A big step toward that could come for AEP if its proposed Turning Point solar array, a 49.9-megawatt facility to be located about 20 miles southeast of Zanesville, is approved by the utilities commission. Turning Point would be the biggest solar farm east of the Mississippi.
Akron-based FirstEnergy, parent company of Ohio Edison and rival of AEP, has opposed the project, arguing it is not needed. The application has been pending for almost 30 months. This past week, the commission sent out notices to both sides asking them to define what “need” means by the beginning of October.
In contrast to Turning Point, much of the existing solar generation done in Ohio is at a small scale.
There are 817 licensed solar generation facilities in Ohio, but only 304 produce enough energy to power 10 or more average homes. In Pennsylvania, there are almost 1,500 such facilities, and they all are registered to sell solar energy to Ohio utilities.
Because of this, after the in-state benchmark is met, the value of Ohio-based solar certificates tank.
Generation from McCoy’s backyard solar array in Washington County earns energy certificates that can be sold to utility companies looking to meet those energy mandates. After 16 months of operation, McCoy’s array has generated one megawatt, which is equal to one certificate, that he said he could sell to AEP in the spring.
In the meantime, he’s listed the certificate for sale on regional grid operator PJM’s website for $275.
McCoy’s had no bites yet, and it could be a while, said fellow small-time solar seller Scott Hammond.
Hammond, whose system produces nearly a megawatt a month, said he’s gotten no response for his five certificates, which he priced at $100 each.
“I think I procrastinated too long,” the Washington Court House man said. “They’re pretty much worthless now, or almost worthless anyway.”
There’s market pressure from both sides. Utilities can be fined $350 for every certificate of solar they fall short this year, but that drops to $300 in 2014 and another $50 every two years after that.

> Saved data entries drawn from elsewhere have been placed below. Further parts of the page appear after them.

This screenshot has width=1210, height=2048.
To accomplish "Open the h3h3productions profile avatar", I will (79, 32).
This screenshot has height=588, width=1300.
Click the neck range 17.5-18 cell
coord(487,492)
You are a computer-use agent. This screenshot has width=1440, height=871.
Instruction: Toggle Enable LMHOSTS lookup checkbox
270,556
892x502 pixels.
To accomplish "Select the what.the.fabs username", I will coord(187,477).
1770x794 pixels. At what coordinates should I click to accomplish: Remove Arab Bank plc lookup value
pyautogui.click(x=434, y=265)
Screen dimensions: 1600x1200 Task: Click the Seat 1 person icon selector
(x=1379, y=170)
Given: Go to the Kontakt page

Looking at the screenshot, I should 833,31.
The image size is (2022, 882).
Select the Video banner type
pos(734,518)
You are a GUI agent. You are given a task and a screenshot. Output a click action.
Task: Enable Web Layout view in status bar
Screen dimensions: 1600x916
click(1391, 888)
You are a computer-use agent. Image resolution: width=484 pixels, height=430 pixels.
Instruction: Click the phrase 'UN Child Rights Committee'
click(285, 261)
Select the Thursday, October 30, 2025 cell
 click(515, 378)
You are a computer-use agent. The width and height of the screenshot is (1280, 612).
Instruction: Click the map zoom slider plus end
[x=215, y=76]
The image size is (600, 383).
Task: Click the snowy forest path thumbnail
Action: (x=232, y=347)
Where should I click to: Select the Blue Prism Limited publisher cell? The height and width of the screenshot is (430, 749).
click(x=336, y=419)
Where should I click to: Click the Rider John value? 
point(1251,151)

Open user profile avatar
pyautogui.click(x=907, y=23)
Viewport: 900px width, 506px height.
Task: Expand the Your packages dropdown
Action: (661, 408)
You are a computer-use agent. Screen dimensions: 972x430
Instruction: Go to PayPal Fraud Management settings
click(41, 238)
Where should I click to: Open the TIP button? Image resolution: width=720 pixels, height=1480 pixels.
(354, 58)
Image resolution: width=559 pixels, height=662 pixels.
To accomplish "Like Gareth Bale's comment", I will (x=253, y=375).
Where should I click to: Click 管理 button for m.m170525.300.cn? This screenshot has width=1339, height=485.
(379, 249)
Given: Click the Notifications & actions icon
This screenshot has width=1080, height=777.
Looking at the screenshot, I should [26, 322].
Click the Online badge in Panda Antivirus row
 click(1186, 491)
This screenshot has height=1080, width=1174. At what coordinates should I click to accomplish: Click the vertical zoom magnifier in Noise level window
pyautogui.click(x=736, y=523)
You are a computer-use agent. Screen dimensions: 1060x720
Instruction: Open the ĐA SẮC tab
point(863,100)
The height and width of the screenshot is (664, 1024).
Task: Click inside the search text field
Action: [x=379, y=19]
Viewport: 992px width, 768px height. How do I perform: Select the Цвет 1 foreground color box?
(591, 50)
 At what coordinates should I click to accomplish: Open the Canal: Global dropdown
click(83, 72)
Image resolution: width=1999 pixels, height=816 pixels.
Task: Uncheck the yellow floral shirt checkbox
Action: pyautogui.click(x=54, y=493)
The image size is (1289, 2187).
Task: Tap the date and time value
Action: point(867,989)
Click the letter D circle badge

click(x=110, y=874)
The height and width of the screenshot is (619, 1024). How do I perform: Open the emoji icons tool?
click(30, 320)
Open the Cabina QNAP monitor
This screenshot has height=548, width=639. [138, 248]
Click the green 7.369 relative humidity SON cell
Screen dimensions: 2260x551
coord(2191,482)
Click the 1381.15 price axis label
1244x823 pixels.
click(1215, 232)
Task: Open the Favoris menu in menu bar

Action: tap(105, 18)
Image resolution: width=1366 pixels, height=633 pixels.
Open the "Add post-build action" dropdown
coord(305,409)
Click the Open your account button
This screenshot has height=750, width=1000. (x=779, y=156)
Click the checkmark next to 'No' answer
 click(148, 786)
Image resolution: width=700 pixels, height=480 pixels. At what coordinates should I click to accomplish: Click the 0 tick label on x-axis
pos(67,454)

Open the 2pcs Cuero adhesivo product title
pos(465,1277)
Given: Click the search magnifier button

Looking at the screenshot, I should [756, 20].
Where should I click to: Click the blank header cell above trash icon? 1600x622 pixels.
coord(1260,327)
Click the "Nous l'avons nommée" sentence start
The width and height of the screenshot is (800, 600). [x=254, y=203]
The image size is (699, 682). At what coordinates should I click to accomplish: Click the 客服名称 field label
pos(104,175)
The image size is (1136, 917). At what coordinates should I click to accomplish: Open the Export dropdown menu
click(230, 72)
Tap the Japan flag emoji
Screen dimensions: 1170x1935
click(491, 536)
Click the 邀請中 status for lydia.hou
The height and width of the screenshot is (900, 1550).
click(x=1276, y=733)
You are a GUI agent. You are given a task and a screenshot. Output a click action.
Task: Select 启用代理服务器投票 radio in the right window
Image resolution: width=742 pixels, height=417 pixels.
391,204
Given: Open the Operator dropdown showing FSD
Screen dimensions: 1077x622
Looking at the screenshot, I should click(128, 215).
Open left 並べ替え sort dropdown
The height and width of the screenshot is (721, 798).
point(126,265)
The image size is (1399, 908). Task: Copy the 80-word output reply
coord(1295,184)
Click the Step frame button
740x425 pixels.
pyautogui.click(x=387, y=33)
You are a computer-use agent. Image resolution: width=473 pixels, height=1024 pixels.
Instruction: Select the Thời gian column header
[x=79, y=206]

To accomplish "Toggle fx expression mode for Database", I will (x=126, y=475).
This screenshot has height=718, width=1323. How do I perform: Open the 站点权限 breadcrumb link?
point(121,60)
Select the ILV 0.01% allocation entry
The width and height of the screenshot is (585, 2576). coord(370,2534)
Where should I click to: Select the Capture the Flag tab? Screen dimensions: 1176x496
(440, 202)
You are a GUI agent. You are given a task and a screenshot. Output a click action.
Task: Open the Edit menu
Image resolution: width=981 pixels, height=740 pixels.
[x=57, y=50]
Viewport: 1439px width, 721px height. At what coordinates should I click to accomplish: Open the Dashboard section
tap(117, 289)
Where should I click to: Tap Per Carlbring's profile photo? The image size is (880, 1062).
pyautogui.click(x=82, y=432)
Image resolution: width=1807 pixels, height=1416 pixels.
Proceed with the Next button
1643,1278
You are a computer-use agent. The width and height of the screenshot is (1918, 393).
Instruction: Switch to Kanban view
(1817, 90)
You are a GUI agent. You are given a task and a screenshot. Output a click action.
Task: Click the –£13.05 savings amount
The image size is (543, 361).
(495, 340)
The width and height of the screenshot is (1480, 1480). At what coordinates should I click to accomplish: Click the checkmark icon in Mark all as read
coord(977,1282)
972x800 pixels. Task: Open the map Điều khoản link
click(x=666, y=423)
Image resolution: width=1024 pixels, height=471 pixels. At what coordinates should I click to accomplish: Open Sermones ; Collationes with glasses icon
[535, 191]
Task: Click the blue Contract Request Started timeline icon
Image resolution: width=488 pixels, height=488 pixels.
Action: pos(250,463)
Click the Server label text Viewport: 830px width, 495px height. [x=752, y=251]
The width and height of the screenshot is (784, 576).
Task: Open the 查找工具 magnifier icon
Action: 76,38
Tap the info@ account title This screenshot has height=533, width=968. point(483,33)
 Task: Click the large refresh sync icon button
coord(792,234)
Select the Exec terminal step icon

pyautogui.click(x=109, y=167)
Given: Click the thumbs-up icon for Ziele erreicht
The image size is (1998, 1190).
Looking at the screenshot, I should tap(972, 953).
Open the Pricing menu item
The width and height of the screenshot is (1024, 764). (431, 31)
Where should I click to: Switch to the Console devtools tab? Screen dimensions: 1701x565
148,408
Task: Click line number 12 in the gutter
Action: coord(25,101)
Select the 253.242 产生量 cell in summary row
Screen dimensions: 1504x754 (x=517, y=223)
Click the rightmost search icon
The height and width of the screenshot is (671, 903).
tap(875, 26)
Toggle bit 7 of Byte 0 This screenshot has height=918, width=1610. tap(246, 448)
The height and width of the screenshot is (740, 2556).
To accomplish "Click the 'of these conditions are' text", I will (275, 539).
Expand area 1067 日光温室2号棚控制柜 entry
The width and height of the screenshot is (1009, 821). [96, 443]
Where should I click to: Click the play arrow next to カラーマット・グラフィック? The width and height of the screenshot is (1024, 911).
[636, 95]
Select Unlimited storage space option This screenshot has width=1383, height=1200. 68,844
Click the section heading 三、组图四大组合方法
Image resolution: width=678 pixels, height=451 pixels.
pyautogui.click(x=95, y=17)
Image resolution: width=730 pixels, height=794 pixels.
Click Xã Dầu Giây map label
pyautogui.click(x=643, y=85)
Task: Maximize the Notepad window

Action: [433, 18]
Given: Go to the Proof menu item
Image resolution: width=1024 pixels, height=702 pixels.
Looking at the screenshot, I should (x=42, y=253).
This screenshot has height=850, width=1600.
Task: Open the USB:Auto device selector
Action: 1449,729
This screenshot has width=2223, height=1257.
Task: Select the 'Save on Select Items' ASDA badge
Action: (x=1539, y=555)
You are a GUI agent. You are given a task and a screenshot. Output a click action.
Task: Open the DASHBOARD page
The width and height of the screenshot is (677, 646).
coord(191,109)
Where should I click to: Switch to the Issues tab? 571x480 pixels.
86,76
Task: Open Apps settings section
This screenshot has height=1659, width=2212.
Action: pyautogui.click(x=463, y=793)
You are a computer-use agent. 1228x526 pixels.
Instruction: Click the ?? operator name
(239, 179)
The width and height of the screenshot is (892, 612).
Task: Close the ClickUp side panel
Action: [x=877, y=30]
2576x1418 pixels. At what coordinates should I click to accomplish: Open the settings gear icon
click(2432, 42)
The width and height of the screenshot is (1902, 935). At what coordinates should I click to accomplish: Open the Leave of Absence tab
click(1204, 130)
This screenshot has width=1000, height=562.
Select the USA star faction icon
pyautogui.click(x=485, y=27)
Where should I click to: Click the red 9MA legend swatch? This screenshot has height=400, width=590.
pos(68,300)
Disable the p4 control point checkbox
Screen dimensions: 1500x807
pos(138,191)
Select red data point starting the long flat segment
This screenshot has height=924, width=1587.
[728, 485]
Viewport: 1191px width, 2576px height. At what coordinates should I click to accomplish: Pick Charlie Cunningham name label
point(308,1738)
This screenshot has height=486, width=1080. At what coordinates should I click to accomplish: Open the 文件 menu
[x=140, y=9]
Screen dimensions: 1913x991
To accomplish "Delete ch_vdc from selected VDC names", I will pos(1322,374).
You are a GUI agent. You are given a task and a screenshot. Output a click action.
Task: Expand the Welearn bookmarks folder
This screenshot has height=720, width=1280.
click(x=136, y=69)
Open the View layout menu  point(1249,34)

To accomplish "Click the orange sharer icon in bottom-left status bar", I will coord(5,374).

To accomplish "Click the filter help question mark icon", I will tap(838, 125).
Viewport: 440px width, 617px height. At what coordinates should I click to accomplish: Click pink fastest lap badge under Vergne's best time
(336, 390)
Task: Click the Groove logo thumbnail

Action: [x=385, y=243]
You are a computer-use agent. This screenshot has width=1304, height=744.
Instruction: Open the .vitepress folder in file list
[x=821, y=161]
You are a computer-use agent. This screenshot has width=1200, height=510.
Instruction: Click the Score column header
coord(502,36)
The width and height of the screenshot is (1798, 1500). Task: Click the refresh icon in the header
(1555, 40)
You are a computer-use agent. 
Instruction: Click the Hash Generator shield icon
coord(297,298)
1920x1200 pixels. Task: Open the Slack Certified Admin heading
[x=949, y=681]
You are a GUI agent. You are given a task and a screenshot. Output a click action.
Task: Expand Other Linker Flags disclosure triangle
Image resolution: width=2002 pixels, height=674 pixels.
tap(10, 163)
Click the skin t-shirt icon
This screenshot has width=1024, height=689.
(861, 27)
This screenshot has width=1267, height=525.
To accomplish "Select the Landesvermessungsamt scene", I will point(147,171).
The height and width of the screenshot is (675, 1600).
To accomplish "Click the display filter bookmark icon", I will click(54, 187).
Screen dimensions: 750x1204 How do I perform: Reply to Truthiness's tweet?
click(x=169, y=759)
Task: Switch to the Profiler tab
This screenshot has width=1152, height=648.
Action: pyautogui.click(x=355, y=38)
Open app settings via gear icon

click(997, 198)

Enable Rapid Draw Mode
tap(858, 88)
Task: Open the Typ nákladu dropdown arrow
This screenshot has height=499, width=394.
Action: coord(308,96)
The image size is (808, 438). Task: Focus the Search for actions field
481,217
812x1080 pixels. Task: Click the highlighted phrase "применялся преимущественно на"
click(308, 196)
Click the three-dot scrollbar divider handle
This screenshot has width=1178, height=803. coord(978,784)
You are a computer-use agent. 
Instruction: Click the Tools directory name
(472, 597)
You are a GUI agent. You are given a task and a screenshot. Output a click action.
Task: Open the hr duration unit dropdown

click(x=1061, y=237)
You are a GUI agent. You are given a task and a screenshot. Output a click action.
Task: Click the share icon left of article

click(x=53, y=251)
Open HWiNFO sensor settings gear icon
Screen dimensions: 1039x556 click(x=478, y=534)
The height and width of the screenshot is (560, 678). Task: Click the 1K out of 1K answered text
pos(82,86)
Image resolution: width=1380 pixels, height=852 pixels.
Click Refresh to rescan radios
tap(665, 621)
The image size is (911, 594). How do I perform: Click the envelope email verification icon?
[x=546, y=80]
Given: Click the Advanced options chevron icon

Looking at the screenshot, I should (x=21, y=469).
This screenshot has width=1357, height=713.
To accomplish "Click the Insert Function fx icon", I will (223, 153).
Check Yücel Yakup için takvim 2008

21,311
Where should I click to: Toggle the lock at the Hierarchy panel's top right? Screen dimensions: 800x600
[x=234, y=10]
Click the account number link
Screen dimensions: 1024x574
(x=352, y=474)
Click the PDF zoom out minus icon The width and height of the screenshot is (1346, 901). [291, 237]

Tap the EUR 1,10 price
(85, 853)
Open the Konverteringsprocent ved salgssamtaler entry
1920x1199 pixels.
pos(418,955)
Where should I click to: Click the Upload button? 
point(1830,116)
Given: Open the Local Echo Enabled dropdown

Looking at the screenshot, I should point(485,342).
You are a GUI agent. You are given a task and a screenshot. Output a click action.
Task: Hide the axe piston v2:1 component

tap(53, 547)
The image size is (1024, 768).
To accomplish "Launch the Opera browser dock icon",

Obviously, utilities aren’t going to pay more than the penalty, and the flood of certificates from Pennsylvania pushes that price further down once the domestic-production threshold is met. The average listed price of Pennsylvania solar certificates on the PJM bulletin board was $135.
FirstEnergy spokesman Doug Colafella said the introduction of mandates puts the whole renewable energy market out of whack, not just for Ohio producers.
Most directly, the higher cost of renewables is passed on to the customer. A typical Ohio Edison customer pays about 65 cents more per month to cover green energy.
Colafella argues that the savings might even be greater if the forced investment in solar and wind was freed up for investment in natural gas, which appears to be in abundance below much of eastern Ohio.
“We simply don’t believe that further subsidies should be provided for those type of facilities,” he said of renewable energy. “We believe that will impede private investment. … The competitive market should determine what type of generation is best to serve our long-term needs.”
The Ohio Consumers’ Counsel, which advocates on behalf of residential utility customers, notes that the development of huge deposits of natural gas led to lower bills for heating during the winter and for electricity where gas-fired plants operate.
“However, (natural gas) prices could fluctuate in the future, so we should not eliminate new technologies, such as renewables, from the generation mix as these can be important for protecting consumer energy costs over the long term,” counsel spokeswoman Beth Gianforcaro said.